INFORMATION SHOWN START

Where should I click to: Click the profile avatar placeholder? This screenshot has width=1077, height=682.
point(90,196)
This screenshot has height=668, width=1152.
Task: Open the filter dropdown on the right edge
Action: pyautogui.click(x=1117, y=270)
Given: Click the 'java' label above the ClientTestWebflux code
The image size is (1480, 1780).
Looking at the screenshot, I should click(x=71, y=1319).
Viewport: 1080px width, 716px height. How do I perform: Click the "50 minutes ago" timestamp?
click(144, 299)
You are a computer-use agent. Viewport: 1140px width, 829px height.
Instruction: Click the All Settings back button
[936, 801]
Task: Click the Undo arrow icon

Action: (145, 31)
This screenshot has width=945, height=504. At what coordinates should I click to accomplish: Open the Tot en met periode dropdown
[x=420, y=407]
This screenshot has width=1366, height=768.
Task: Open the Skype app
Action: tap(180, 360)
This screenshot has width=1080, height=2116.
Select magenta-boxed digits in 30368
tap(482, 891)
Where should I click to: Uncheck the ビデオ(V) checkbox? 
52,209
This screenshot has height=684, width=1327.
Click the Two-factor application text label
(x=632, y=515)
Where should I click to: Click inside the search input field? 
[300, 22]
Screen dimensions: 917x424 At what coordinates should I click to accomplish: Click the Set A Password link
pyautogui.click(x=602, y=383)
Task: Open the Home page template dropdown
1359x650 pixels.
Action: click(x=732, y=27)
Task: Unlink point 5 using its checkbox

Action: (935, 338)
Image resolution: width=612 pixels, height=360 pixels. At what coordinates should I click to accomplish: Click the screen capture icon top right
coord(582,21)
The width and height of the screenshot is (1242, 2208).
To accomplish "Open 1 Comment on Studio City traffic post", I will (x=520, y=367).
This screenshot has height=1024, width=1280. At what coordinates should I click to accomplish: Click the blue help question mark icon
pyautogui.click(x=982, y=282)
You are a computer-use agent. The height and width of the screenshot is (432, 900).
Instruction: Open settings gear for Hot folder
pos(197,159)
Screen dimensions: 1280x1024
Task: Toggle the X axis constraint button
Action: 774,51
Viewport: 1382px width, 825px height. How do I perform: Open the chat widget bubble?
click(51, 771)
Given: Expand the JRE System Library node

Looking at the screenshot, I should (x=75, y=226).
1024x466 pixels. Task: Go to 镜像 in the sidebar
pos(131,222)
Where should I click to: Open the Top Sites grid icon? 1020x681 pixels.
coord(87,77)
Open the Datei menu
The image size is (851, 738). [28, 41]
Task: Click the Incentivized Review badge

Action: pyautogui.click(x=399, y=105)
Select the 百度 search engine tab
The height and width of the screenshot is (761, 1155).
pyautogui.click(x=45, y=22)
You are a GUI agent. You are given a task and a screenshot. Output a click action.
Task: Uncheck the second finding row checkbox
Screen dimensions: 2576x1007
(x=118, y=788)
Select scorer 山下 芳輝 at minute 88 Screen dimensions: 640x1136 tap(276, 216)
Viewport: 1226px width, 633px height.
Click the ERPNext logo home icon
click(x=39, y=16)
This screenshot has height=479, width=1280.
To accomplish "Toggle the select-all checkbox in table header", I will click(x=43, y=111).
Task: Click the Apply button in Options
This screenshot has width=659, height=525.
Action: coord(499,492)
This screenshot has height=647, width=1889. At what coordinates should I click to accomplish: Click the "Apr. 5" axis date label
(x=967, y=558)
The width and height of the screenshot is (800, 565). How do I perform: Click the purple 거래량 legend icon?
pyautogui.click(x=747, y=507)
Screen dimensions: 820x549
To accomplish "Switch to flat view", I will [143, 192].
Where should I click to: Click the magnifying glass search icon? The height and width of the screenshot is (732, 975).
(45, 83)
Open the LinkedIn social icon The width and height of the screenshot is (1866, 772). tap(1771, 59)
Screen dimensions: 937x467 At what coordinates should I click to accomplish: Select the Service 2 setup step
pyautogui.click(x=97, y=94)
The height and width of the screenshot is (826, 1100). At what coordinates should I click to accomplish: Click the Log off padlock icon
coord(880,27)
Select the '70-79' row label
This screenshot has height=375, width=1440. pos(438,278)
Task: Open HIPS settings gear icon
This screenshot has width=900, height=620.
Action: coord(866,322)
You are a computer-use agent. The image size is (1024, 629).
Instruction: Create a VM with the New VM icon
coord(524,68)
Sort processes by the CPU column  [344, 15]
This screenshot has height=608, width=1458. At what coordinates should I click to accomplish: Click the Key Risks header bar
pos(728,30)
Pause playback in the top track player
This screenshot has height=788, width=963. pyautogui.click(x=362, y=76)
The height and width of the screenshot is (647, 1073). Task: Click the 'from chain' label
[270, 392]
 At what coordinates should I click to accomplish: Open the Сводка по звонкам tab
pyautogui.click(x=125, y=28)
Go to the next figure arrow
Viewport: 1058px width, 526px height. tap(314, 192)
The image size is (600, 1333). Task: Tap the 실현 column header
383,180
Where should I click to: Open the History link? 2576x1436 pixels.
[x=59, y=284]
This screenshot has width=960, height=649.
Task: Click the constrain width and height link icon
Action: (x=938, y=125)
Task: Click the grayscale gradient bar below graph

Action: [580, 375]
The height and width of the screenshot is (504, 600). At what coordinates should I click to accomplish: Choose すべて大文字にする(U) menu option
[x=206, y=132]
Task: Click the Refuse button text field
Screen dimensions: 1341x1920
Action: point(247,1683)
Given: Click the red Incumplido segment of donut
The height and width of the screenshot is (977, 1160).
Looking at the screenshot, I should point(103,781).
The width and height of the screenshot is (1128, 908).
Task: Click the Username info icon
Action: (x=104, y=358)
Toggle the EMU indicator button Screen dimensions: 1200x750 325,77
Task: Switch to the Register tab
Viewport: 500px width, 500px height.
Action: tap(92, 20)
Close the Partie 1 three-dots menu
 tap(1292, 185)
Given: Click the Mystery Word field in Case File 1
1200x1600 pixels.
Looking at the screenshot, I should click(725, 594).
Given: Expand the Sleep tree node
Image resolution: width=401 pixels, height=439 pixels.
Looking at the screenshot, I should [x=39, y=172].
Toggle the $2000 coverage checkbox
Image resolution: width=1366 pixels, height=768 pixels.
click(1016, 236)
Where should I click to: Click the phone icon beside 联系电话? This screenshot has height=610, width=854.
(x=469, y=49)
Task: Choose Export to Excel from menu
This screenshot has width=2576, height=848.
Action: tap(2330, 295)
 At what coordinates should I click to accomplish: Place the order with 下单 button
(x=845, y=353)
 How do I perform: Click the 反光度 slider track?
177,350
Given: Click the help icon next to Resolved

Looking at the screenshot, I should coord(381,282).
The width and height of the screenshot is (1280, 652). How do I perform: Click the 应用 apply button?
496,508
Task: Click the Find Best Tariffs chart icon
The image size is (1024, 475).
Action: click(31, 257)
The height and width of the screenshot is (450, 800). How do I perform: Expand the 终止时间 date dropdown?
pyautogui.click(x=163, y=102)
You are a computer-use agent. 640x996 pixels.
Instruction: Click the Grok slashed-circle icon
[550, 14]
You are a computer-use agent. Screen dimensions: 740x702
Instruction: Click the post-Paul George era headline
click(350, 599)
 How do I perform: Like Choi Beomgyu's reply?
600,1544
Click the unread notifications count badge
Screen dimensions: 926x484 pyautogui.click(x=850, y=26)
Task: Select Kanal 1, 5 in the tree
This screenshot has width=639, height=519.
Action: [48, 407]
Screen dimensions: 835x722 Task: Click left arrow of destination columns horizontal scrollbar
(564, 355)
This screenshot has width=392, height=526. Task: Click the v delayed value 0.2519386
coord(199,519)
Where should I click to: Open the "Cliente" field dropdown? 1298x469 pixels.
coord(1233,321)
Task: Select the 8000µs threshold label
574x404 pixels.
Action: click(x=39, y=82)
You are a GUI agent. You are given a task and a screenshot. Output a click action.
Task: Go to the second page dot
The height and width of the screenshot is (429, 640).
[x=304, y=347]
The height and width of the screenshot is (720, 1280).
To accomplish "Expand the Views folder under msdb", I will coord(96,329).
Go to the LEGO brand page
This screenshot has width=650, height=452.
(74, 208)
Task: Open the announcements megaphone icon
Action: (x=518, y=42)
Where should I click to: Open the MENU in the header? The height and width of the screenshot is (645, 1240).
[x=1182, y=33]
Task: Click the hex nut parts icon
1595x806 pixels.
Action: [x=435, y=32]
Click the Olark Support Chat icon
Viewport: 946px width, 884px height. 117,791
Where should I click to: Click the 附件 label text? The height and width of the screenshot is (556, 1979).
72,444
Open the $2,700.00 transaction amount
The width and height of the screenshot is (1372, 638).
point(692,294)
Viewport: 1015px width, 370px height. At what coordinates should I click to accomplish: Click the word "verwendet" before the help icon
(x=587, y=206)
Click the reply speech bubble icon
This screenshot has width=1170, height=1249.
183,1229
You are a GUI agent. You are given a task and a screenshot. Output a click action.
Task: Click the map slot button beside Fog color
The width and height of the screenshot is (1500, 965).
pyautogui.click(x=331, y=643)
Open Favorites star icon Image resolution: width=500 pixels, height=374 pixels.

INFORMATION SHOWN END

Stop at the line containing "This screenshot has height=684, width=1327.". Please print exactly every line before it from the start of the records, plus that line itself, and nothing else.

Where should I click to: Click the profile avatar placeholder? This screenshot has width=1077, height=682.
point(90,196)
This screenshot has height=668, width=1152.
Task: Open the filter dropdown on the right edge
Action: pyautogui.click(x=1117, y=270)
Given: Click the 'java' label above the ClientTestWebflux code
The image size is (1480, 1780).
Looking at the screenshot, I should click(x=71, y=1319).
Viewport: 1080px width, 716px height. How do I perform: Click the "50 minutes ago" timestamp?
click(144, 299)
You are a computer-use agent. Viewport: 1140px width, 829px height.
Instruction: Click the All Settings back button
[936, 801]
Task: Click the Undo arrow icon

Action: (145, 31)
This screenshot has width=945, height=504. At what coordinates should I click to accomplish: Open the Tot en met periode dropdown
[x=420, y=407]
This screenshot has width=1366, height=768.
Task: Open the Skype app
Action: tap(180, 360)
This screenshot has width=1080, height=2116.
Select magenta-boxed digits in 30368
tap(482, 891)
Where should I click to: Uncheck the ビデオ(V) checkbox? 
52,209
This screenshot has height=684, width=1327.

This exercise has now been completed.